### Instruction
Gather every line of the records that contains the string "Click", matching case exactly.

(Part of a data file)

..............................

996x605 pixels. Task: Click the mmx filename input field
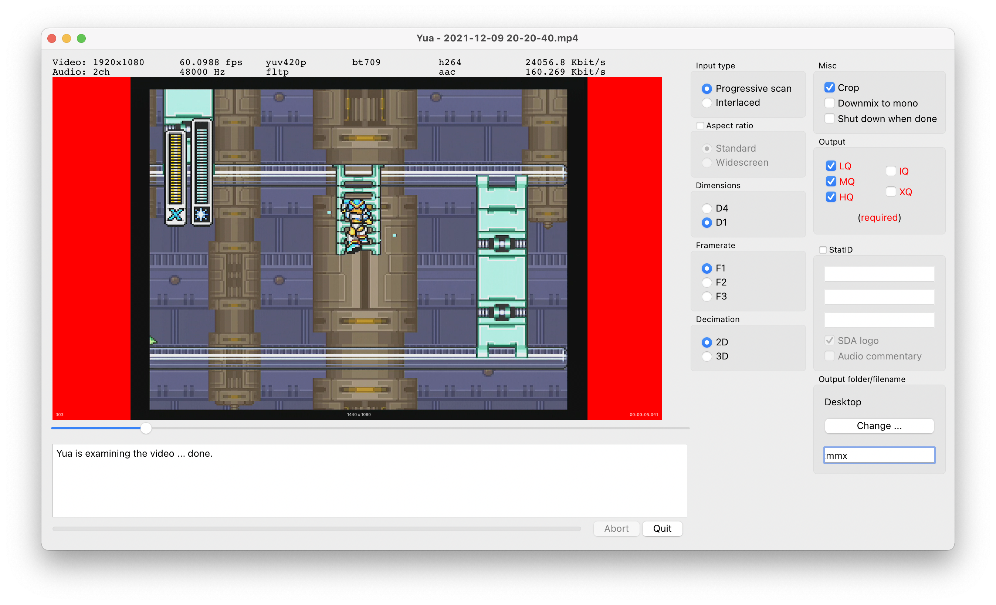pos(879,455)
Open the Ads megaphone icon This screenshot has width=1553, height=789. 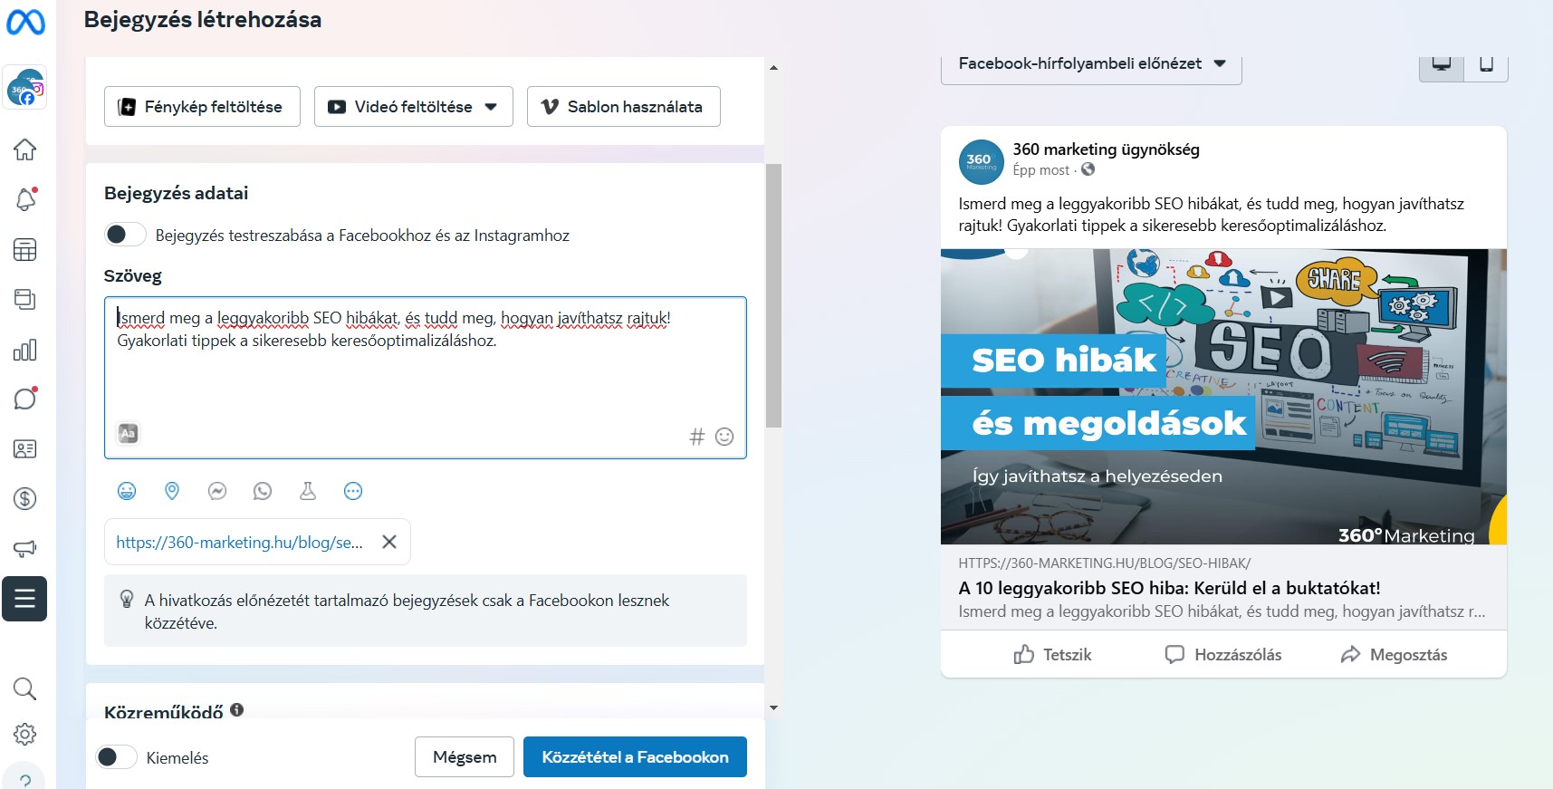pos(24,548)
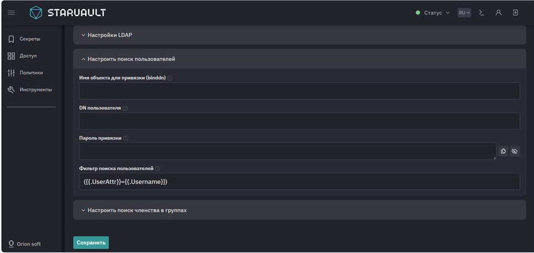This screenshot has height=253, width=534.
Task: Click the logout icon in header
Action: [x=515, y=13]
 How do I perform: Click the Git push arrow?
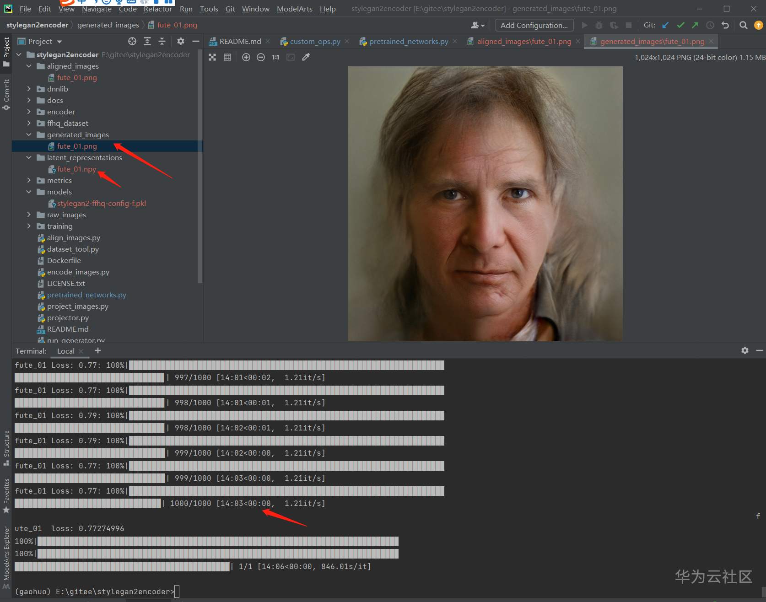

..............................

### Solution to this task
996x605 pixels. Task: Click the mmx filename input field
Task: Click the logout icon in header
 How do I perform: Click the Git push arrow?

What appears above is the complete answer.